=== Texte à lire ===
Conseiller du tribunal:

Arnold Olson

Affaire entendue à :

Edmonton (Alberta), le 31 janvier 2017

Pour le requérant :

Kevin Andrew Tilroe (se représentant lui-même)

Pour le ministre :

Catherine Newnham

DÉCISION ET MOTIFS À LA SUITE D'UNE RÉVISION

Arrêt : Le ministre a prouvé, selon la prépondérance des probabilités, que le 20 novembre 2015, le requérant, Kevin Tilroe, en tant que commandant de bord, a effectué le décollage d'un aéronef sans autorisation préalable, contrevenant ainsi à l'alinéa 602.96(3)g) du Règlement de l'aviation canadien. L'amende de 525 $ est cependant réduite à 400 $.

Le montant révisé de l'amende de 400 $ est payable au receveur général du Canada et doit parvenir au Tribunal d'appel des transports du Canada dans les trente-cinq (35) jours de la signification de la présente décision.
=== Données fournies ===
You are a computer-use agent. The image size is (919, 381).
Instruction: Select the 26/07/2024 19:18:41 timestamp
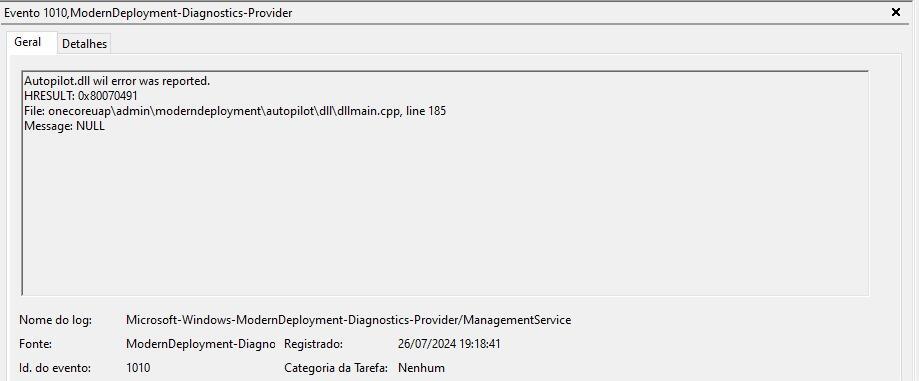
===
** Consignes **
1. Répondez aux questions suivantes sur la décision de révision :
(a) Dans quelle ville et à quelle date l'affaire a-t-elle été entendue ?
(b) À quel montant l'amende de 525 $ est-elle réduite ?
(c) Dans quel délai le montant révisé doit-il parvenir au Tribunal d'appel des transports du Canada ?
2. Poursuivez la décision de révision après sa dernière phrase.

** Corrigé des exercices **
1.
(a) À Edmonton (Alberta), le 31 janvier 2017.
(b) À 400 $.
(c) Dans les trente-cinq (35) jours de la signification de la décision.

2.
I.  HISTORIQUE

[1]  Le 18 août 2016, le ministre des Transports (ministre) a délivré un avis d'amende pour contravention (avis) à M. Kevin Tilroe, le requérant, en raison d'une contravention alléguée à l'alinéa 602.96(3)g) du Règlement de l'aviation canadien, DORS/96-433 (RAC). L'annexe A de l'avis énonce ce qui suit :

Le ou vers le 20 novembre 2015, autour de 1 h 15 UTC, alors que vous utilisiez un aéronef, plus précisément un Beech King Air sous l'immatriculation canadienne C-FSAO, vous avez décollé de la piste 30 à l'aéroport international d'Edmonton, en Alberta, sans avoir obtenu au préalable l'autorisation de la part de l'unité de contrôle de la circulation aérienne compétente à la tour d'Edmonton, en contravention avec le paragraphe 602.96(3) du Règlement de l'aviation canadien.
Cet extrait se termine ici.